If you love working your half double crochet projects in spirals, but are afraid to change colors because of those ugly jogs you get, this post is for you.
I had a viewer request for jogless stripes in half double crochet when working in spirals. I had never tried to do this, so I got my hook and yarn out and worked out a technique that I think helped solve the problem.
So what are jogs?
See how the color change makes it look like one row is worked in two different colors.
When you work a project in spirals, you don’t join your rounds. This is great for projects where you don’t want a visible seam, such as in amigurumi or a beanie. However, if you want to create a stripe in a spiral project you get a “jog” or an offset where you join your new color. In the picture above you can see the offset from the grey yarn to the turquoise.
Usually you just put this in the back of your work or mask it with some clever item like a crocheted flower or belt for your stuffed creature. Here is my solution.
Can you see where I changed the colors?
The first thing I will say, is that this method does not create a perfect stripe. Rarely is any crochet fix perfect. But, I think my method will create a better looking backside to your spiral project. The picture above is the backside of this project and as you can see, the stripes match up quite well. Through many hours and trials and errors I came up with this method and I’ll explain it below, I also have a video at the end of the post for even more help. Lefties, your video is here.
Instead of the normal way of changing color during the last step of your last stitch, you will instead complete a full round of one color (or how ever many rounds you need of a certain color).
For ease of understanding. The picture below has 16 HDC around. I have completed 16 HDC in green.
No color change at my last stitch of the round like in normal crochet.
Now it’s time to change my color. I insert my hook under the back loop only of the next stitch and grab my new color.
This is the first stitch of the previous round.
Important Note: I DO NOT count this as my first stitch of the new round. This slip stitch will become the last stitch of my round (more on that later). I am moving my stitches over by one to create the jogless stripe. This should not effect most patterns. There are exceptions (if you watched the video this is where you saw the note), if you are doing specific shaping this method could throw that off.
Specific shaping would be a designer putting increases or decreases in a specific spot to shape the project a specific way. For example, if they only increased for three rounds on the first two stitches of each round to create a bump in the project, this method will throw that shaping off. You can use this method for normal shaping (as in creating the top of a beanie) where the increases or decreases are spaced evenly around the project.
I will now slip stitch my new color through the loop on my hook very loosely.
Don’t tighten the slip stitch down. The highlighted area shows the slip stitch (on top) and the front loop we left alone (on the bottom).
The slip stitch should look like a regular stitch after you make it.

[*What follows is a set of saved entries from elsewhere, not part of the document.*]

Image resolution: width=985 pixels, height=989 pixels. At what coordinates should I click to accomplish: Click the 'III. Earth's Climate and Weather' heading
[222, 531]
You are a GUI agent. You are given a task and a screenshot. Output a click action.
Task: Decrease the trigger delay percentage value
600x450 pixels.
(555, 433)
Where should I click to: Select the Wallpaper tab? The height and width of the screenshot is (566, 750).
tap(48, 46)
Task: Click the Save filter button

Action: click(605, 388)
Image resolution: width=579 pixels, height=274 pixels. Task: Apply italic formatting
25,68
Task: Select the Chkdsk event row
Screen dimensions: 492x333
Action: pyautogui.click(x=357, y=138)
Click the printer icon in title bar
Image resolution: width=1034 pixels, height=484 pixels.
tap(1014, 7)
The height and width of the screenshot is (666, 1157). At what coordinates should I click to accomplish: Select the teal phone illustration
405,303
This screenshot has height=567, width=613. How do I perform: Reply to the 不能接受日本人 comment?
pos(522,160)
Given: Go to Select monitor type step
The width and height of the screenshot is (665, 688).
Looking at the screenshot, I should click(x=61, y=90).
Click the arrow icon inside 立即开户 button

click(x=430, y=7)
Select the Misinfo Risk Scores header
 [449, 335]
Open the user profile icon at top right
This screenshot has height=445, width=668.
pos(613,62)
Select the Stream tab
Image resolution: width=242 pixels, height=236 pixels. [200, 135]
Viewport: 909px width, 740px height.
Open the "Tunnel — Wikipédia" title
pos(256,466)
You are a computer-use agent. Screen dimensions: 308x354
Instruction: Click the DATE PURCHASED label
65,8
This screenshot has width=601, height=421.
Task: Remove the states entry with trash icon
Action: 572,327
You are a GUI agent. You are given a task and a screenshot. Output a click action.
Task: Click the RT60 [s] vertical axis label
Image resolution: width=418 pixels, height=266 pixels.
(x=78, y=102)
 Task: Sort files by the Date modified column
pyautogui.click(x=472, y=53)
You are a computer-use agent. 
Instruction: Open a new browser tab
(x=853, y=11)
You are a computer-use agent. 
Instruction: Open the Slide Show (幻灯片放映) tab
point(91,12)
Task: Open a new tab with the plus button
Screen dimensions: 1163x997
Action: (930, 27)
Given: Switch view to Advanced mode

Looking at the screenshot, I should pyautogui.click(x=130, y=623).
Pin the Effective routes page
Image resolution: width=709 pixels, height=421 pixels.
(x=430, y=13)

You don’t tighten it down at all.
It’s important to recognize the front loop that you didn’t slip stitch through. You will need to use that loop at the end of the round to make the jogless stripe. My video at the bottom shows it much better than these photos if you need further help in finding it.
Now, without any chains, begin half double crocheting around. You will work into the next stitch after the slip stitch. This will be your first stitch of the round. Perform all stitches except your last (in this case 15 HDC) like normal. The last stitch of the round is where you make your stripes line up.
I’ve crocheted all the way around and I’m back at my last stitch, which was the slip stitch I made at the beginning.
You can see the highlighted area in the picture above is the slip stitch we made at the beginning and the front loop we didn’t slip stitch in. To make our stripes line up, we will be working our final half double crochet under that front loop. This will bring our stripes in line with each other.
Insert your hook directly under the front loop.
The highlighted area shows the front loop from the previous round. It can be difficult to see in the photos so I encourage you to watch the video below if you are having trouble finding it.
Push your hook straight through to the back. This will catch the back loop you slip stitched into as well as everything above it. Then half double crochet as normal and your round is complete with a lined up stripe.
Better looking than a jog.
Note for working multiple rounds before a color change: When using this method, you only do the special half double crochet in the front loop at the end of the first round. If you are performing multiple rounds before your next color change you just keep working your half double crochets normally in each stitch around. The video gives more info on this as well.
Hopefully this will come in handy. Do you have a favorite way to fix stripes in half double crochet spirals? Let us know below.